*** Block opens ***

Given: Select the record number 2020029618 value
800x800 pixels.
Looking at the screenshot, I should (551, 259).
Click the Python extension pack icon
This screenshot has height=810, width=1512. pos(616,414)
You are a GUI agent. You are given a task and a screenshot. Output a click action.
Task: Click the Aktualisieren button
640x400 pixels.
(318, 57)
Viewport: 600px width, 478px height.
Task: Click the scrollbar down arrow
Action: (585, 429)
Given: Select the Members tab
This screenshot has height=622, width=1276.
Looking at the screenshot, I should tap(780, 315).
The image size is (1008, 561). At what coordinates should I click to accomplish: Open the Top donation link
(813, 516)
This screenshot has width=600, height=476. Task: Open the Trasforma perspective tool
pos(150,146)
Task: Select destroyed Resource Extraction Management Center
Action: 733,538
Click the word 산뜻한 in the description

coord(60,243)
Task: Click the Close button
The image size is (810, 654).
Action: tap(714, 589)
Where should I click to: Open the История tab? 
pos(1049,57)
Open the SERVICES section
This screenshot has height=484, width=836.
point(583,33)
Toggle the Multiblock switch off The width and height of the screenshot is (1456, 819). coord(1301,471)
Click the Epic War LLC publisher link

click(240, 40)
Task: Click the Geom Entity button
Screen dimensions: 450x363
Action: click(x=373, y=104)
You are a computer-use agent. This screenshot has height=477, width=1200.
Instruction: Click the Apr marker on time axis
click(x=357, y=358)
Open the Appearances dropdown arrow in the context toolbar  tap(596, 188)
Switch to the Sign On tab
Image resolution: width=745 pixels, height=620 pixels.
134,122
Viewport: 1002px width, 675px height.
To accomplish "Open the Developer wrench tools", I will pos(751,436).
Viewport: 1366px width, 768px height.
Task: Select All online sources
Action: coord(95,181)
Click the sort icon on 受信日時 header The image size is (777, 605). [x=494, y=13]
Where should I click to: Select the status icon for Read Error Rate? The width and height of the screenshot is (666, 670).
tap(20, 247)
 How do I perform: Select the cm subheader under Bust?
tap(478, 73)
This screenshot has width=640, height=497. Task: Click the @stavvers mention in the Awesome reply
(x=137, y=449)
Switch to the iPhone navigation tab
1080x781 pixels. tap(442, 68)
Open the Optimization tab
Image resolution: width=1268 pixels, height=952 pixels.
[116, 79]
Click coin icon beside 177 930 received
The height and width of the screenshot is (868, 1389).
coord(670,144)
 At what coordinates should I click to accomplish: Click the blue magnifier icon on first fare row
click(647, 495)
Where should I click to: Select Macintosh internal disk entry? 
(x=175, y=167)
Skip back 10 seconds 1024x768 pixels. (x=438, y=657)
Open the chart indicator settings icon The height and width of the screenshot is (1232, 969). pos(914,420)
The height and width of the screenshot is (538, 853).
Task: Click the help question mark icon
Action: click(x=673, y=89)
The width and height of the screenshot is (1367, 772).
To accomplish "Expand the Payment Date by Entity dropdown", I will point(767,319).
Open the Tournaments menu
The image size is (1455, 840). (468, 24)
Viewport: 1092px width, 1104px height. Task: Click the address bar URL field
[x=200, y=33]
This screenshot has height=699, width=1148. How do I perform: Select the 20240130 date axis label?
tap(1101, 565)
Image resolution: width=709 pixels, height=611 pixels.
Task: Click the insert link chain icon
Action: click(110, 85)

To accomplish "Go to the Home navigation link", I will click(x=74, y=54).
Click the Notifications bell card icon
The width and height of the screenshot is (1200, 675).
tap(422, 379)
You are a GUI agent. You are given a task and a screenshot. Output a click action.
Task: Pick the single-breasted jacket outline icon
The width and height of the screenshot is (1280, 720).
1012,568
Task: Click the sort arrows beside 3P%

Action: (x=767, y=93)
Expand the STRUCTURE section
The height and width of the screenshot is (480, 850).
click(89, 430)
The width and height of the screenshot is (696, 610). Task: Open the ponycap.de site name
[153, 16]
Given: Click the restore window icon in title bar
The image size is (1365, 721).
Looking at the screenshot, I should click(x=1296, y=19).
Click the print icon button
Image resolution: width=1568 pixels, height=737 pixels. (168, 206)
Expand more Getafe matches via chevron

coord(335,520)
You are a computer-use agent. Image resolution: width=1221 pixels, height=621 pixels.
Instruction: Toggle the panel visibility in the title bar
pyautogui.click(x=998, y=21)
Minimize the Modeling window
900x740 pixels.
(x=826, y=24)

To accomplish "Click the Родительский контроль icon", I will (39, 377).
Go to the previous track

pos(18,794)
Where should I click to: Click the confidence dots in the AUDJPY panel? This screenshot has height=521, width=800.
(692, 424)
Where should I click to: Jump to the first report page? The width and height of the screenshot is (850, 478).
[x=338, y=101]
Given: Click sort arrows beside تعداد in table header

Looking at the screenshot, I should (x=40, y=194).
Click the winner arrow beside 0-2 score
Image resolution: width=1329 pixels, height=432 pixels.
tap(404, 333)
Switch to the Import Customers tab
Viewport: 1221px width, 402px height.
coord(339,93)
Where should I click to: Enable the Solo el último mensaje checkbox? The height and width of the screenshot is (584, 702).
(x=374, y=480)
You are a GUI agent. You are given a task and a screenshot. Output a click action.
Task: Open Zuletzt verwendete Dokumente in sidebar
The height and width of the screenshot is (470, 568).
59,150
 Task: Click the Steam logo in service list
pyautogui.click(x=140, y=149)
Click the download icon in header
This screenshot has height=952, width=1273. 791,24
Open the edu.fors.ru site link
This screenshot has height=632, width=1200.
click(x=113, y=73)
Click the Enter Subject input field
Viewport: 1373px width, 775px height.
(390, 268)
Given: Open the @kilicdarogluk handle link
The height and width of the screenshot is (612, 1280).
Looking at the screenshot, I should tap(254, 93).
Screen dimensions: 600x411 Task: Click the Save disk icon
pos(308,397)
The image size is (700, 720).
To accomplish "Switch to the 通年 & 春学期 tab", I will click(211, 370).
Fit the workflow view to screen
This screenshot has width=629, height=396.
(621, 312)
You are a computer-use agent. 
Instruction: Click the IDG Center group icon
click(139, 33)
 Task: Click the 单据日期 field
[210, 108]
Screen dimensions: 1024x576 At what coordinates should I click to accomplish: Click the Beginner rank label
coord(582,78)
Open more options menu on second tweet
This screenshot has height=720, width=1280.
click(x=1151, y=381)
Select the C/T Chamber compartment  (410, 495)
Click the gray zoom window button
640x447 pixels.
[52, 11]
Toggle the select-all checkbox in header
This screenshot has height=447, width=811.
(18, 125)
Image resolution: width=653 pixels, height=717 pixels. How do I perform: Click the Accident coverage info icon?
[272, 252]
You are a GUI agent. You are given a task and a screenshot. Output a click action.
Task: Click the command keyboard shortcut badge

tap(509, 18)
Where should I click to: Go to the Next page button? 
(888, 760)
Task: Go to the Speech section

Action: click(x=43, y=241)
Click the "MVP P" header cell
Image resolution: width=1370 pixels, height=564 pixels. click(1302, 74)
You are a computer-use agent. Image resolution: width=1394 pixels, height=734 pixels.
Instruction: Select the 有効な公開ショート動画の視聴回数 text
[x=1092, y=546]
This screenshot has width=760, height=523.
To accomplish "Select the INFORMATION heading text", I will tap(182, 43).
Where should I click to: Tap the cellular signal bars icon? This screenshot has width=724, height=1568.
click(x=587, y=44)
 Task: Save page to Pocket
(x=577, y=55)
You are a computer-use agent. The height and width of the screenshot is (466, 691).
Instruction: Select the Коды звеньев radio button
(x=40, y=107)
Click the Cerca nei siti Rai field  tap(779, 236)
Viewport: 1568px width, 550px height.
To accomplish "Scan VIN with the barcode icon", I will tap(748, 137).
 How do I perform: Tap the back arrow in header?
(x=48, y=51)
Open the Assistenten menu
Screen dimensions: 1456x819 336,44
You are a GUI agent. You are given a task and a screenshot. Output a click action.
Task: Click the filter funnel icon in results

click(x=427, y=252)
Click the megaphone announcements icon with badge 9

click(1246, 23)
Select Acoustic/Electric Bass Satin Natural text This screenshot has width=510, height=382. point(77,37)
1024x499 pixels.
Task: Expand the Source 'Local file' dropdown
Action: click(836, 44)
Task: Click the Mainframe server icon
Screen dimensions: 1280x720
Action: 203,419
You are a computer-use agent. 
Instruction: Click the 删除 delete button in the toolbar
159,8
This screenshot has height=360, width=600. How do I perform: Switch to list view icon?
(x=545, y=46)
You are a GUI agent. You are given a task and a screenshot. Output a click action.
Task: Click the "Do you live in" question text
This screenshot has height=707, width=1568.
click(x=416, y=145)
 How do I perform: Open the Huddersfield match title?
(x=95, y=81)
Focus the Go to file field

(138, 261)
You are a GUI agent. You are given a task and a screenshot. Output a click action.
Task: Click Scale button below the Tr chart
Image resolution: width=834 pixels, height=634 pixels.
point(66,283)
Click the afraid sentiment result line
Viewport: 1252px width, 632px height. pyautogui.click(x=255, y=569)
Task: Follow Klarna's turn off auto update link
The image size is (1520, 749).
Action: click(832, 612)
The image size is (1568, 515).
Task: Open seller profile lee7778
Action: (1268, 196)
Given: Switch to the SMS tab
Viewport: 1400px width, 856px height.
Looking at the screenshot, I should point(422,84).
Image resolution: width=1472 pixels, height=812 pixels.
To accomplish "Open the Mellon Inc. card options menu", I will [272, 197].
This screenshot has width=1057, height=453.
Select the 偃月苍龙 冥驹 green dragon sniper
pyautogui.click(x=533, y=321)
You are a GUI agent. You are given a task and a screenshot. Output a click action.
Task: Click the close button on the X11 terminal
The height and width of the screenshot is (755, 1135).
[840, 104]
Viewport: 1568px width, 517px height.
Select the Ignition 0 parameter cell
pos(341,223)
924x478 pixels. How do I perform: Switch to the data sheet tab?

*** Block closes ***

● **Brief**: Each line holding the word "computer" must be pulled from the records.

● **Task output**:
You are a computer-use agent. This screenshot has height=477, width=1200.
You are a computer-use agent. Image resolution: width=1221 pixels, height=621 pixels.
You are a computer-use agent. 
You are a computer-use agent. Image resolution: width=1394 pixels, height=734 pixels.
You are a computer-use agent. The height and width of the screenshot is (466, 691).
You are a computer-use agent. 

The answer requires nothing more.